◆ **What to work on**
Nothing but the lines from the first line of the records below to the line holding "287x237 pixels." belongs in the answer, copied exactly and without pictures.

(Stored records)
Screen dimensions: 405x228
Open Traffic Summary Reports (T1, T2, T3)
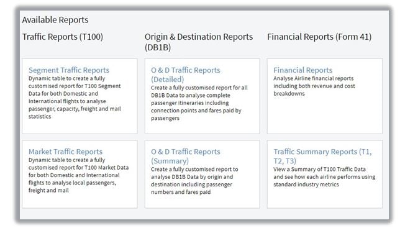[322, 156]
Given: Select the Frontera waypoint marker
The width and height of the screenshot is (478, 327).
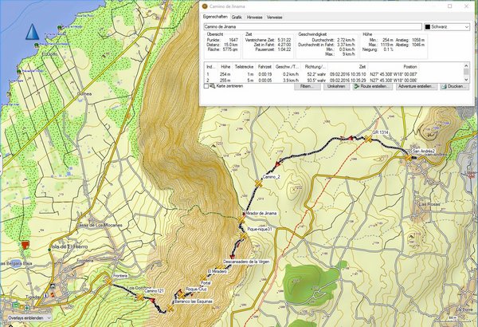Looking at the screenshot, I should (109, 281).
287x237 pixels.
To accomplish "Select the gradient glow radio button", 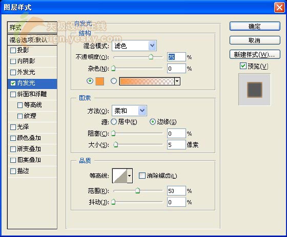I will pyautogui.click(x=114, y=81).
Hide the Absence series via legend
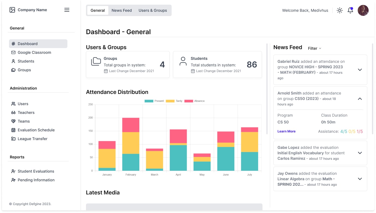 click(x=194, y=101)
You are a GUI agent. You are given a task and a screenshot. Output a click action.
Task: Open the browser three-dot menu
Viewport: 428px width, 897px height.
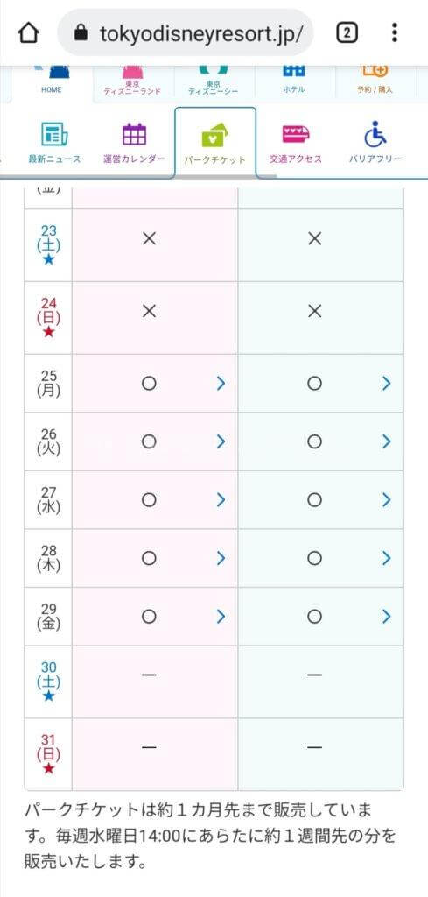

◆ **Response to this task**
Screen dimensions: 405x228
Open Traffic Summary Reports (T1, T2, T3)
[322, 156]
Given: Select the Frontera waypoint marker
The width and height of the screenshot is (478, 327).
Looking at the screenshot, I should (109, 281).
287x237 pixels.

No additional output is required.